By 7:00am this morning, there were still no children under the charter school’s roof  — the school day didn’t begin until 8:30am – but the mere presence of the roof itself was cause for celebration. Just two days earlier, the hallways of the school, which will be housed for its first year on the fourth floor of a new office building in downtown DC, were buzzing with last-minute preparations. Workmen installed new windows in every room – a task the school’s founding executive director had been begging the building’s owner to complete for weeks. One volunteer steadily made her way up and down the hallways, using a green marker and a stencil to affix room numbers. The father of the school’s board chair installed wire hanging rods on the walls. In one classroom, two women spoke Spanish as they finalized nametags, while another made colorful signs out of construction paper.

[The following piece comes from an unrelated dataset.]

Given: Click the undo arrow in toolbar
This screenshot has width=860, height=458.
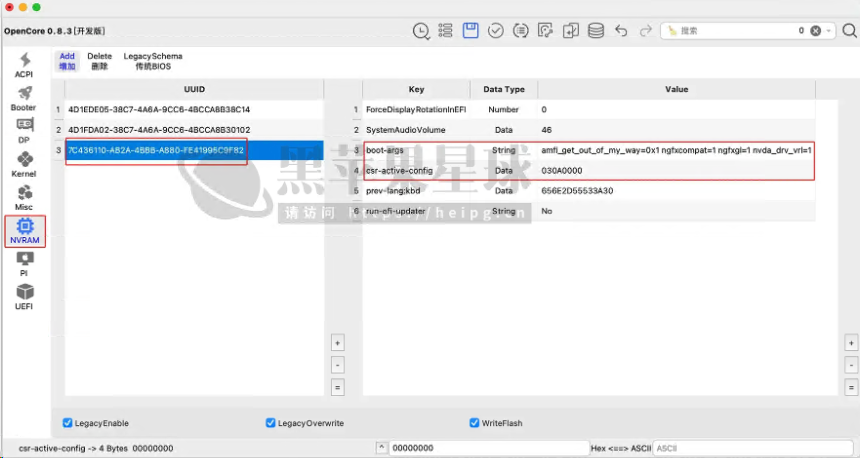Looking at the screenshot, I should tap(621, 31).
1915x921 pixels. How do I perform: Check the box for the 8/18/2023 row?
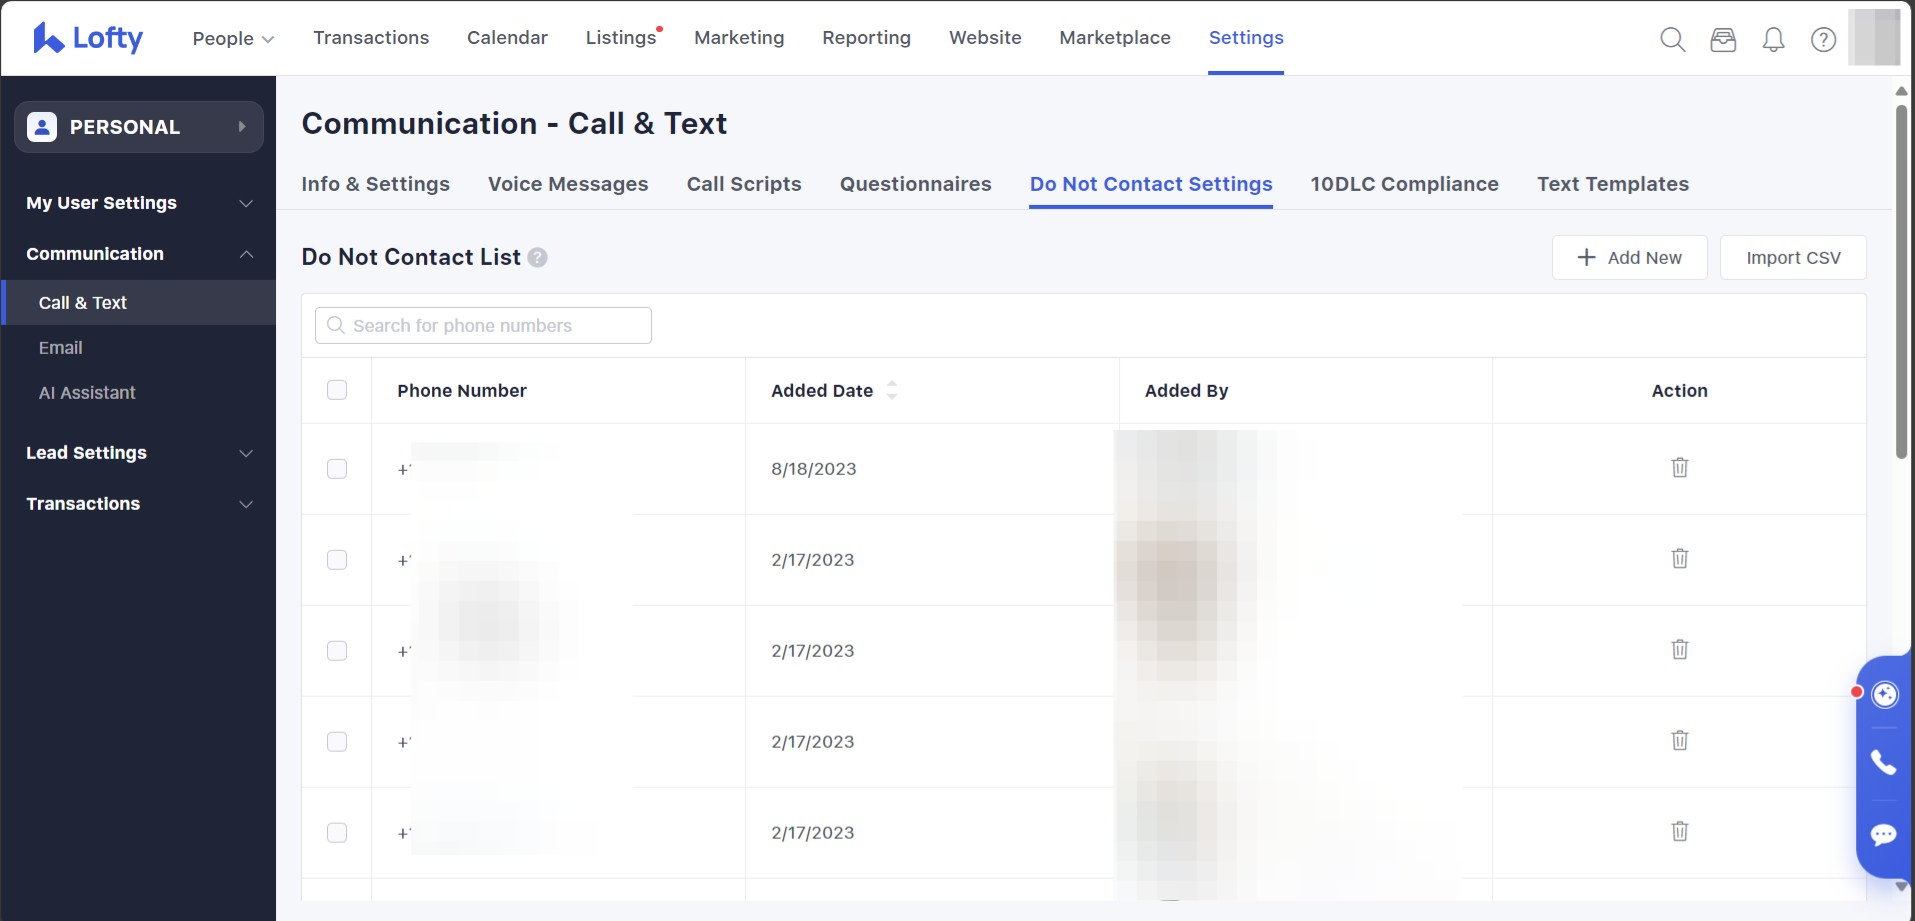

By the time the first student arrived – a five-year-old boy named Henry, clutching a batman action figure and bearing the eager grin of someone ready for a new adventure – any signs of the recent chaos were long gone. The classrooms – large, sunny and airy – were immaculate and inviting. Each adult wore colorful t-shirts bearing the name and logo of the school. As the school’s operations manager struggled to get the printer in working order before the inaugural group of 120 children arrived, she took a deep breath and said, to no one in particular, “It will all be OK.”

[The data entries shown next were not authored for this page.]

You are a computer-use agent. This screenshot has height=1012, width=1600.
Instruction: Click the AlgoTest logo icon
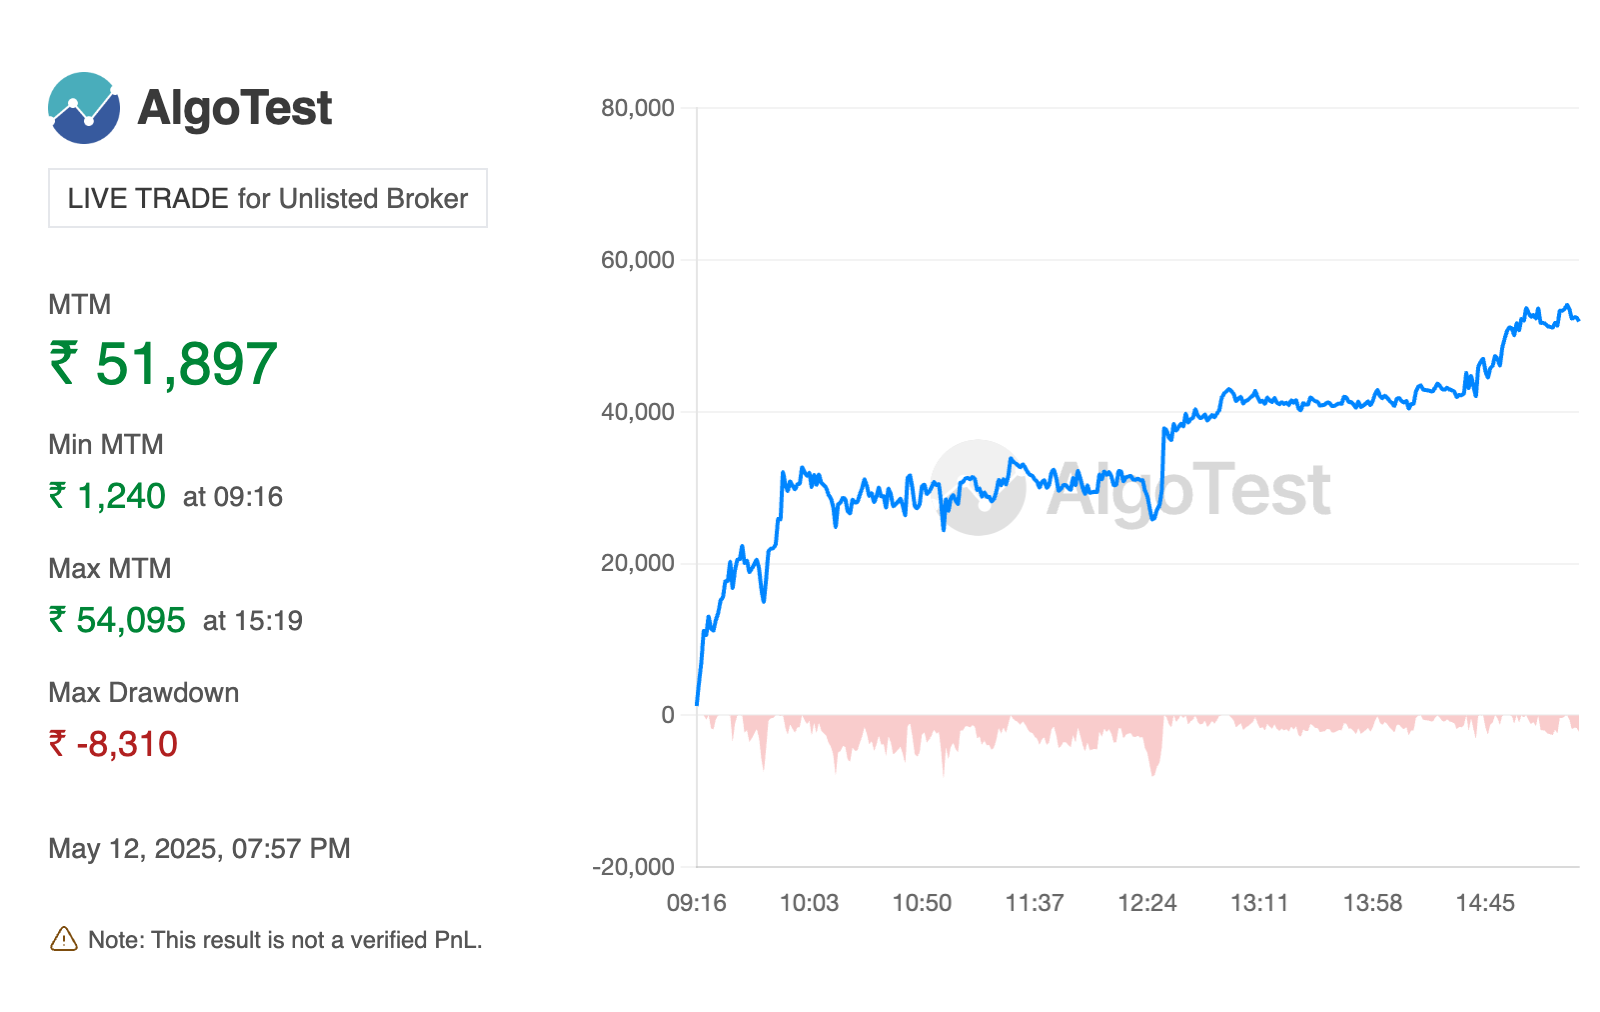84,108
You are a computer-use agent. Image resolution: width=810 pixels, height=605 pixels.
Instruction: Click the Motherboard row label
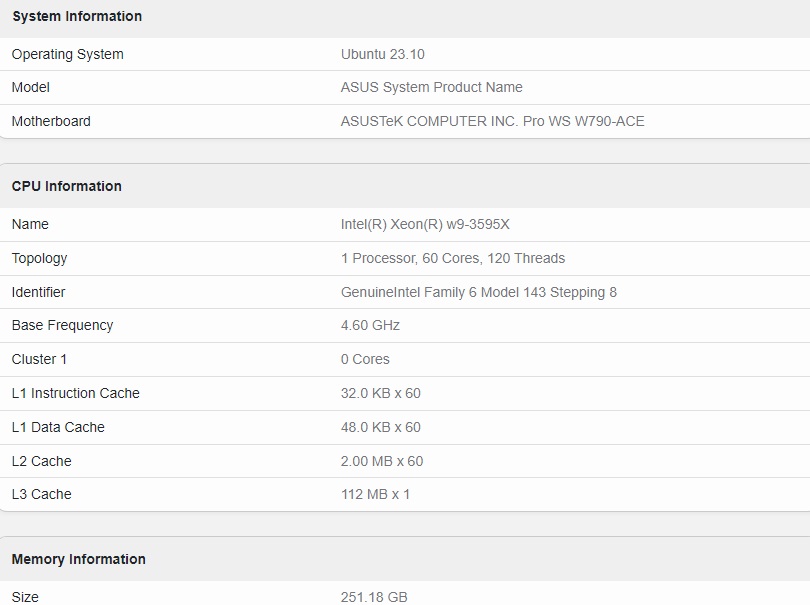point(51,121)
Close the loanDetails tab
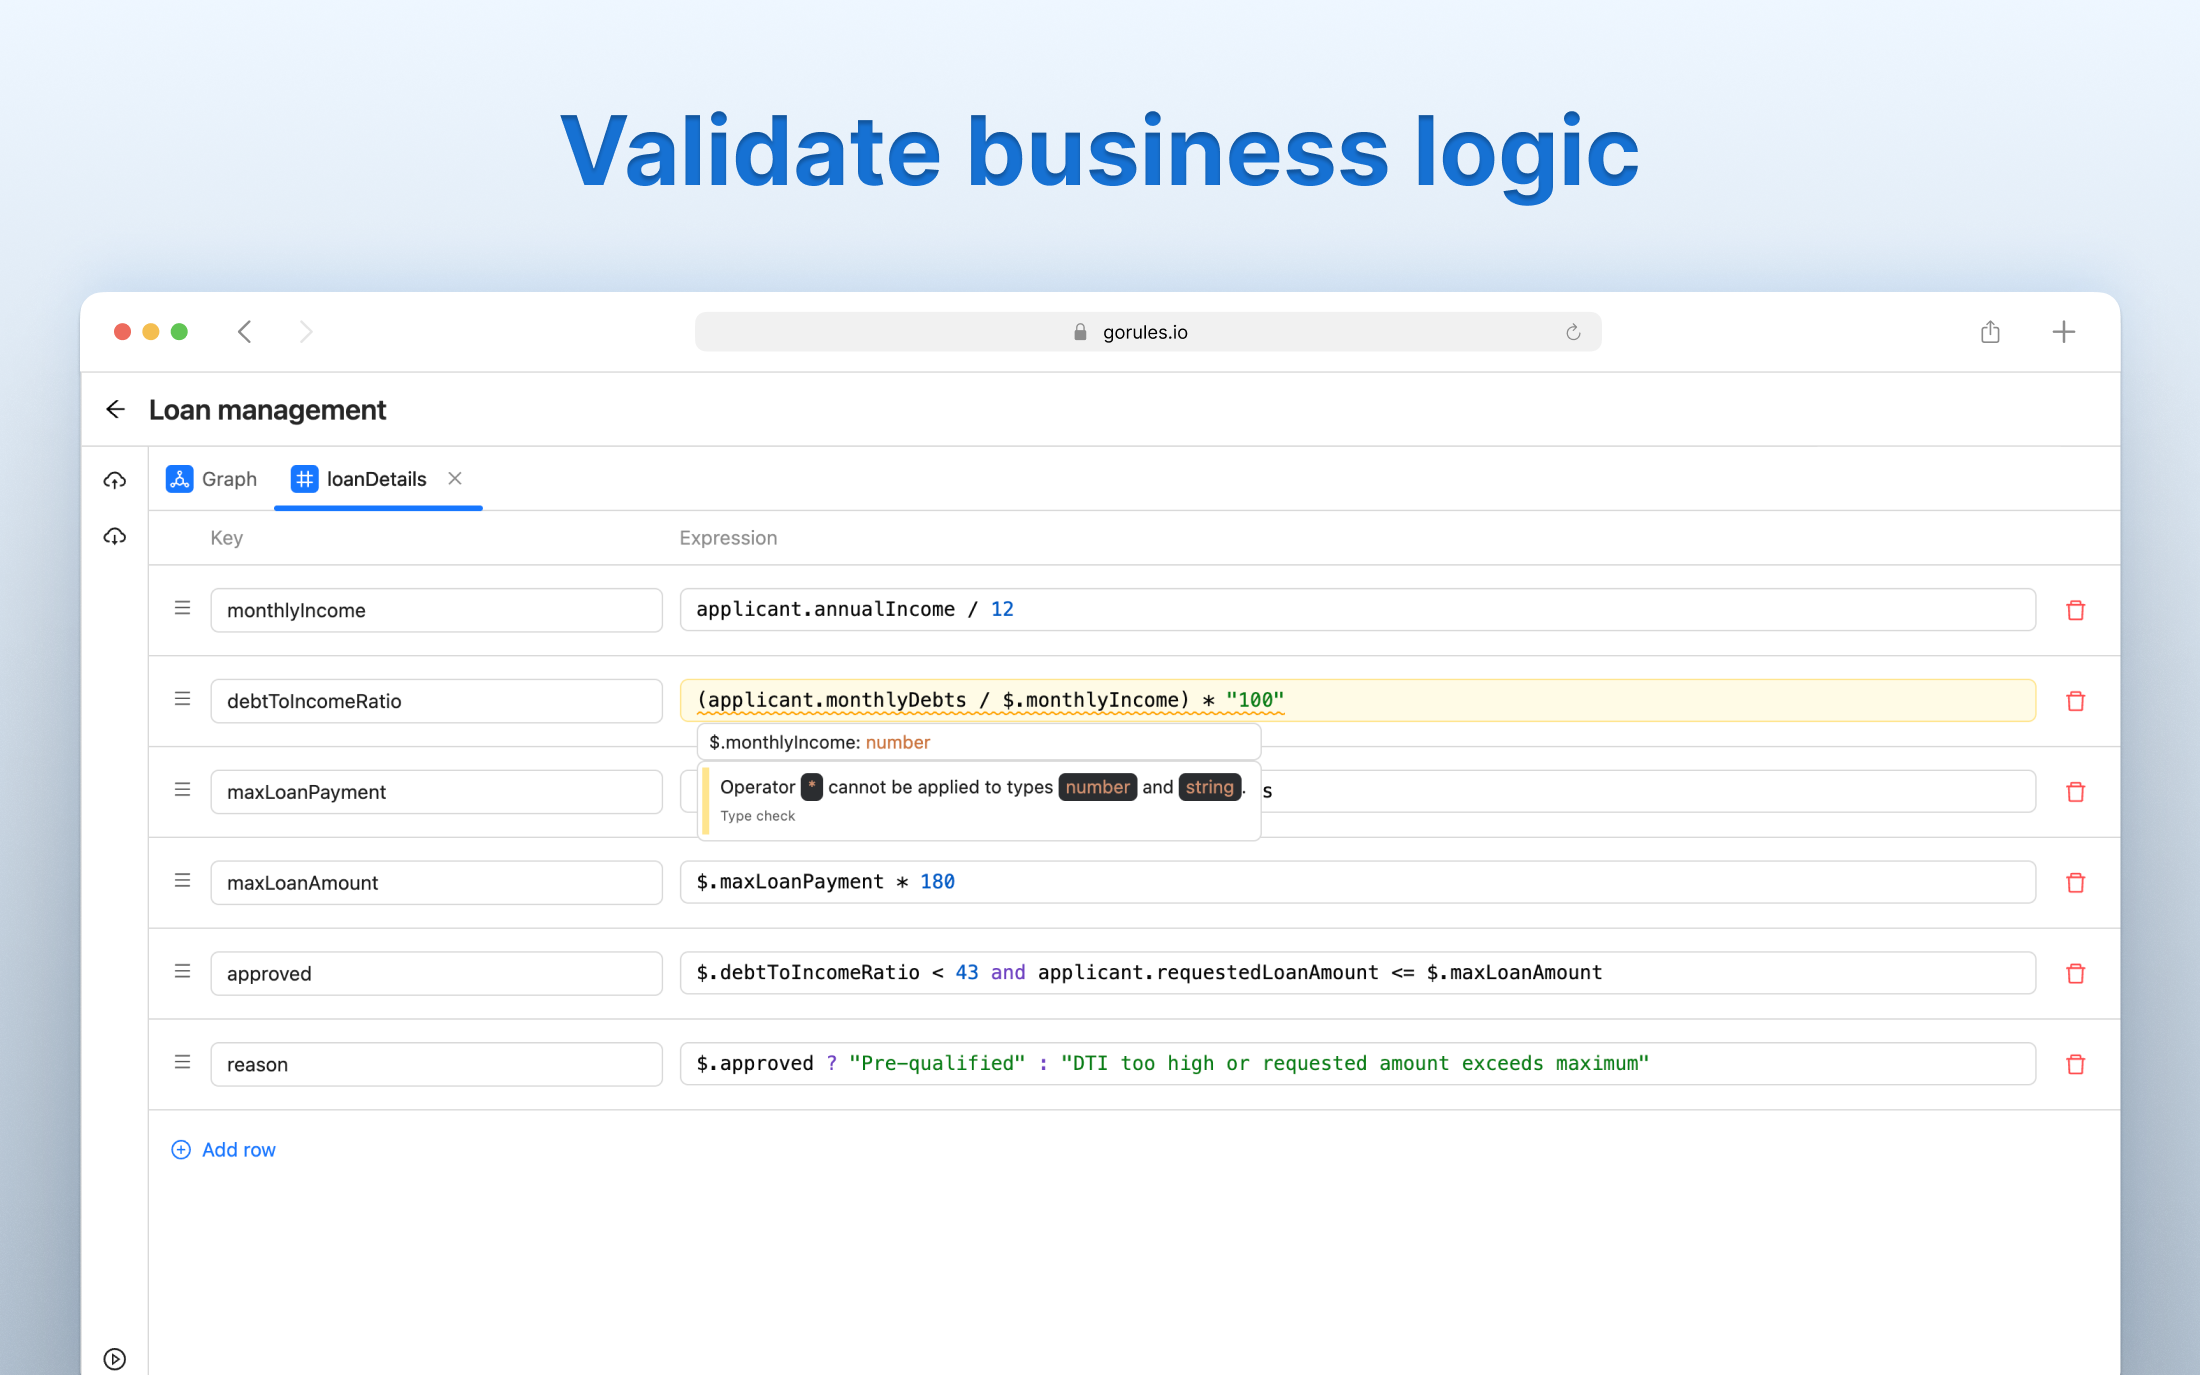This screenshot has height=1375, width=2200. tap(455, 478)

A short bike ride across town, a different set of children and families made their way along the long, sunny sidewalk that leads up to the neighborhood school’s front doors. Originally built to accommodate the children of European refugees from World War I, the school’s enrollment now tops 450, and reflects the modern diversity of the surrounding streets. This morning alone, I heard English, Spanish, Vietnamese, and Amharic in the hallways. Children as young as three and as old as eleven filled the school’s gymnasium to meet their classroom teachers and get escorted to their homerooms. Parents received last-minute registration and information forms, and interpreters worked busily to make sure everyone understood what was required. During one such exchange, a teacher kinetically approached a particularly sullen young boy. “How you doing, Enrique?” she said, smiling and putting an arm around his shoulder. “Did you have a great summer?” Enrique shrugged, his head still down. Nearby, two girls playfully interacted with each other – new friends perhaps? – each clasping securely to the leg of her father, each performing her own unique pirouette.

This year, I hope to watch how the school calendar unfolds for these two communities – along with a private secondary school – and learn more about the particular obstacles and opportunities that give shape to the daily workings of a modern American school.

Although I live and work in DC, my interest in choosing three schools from the area went beyond mere convenience. Roughly 40% of the students in DC attend charter schools; less than 3% do nationwide. Similarly, less than 10% of the nation’s students attend private schools, yet many of the country’s finest are housed here, reflecting an uncomfortable – yet accurate – cultural divide that typifies the nation’s capital. And although the overwhelming majority of children in America still attend their neighborhood public school, fewer and fewer families in DC are doing so, opting instead to enter the growing, chaotic and nascent marketplace of school choice.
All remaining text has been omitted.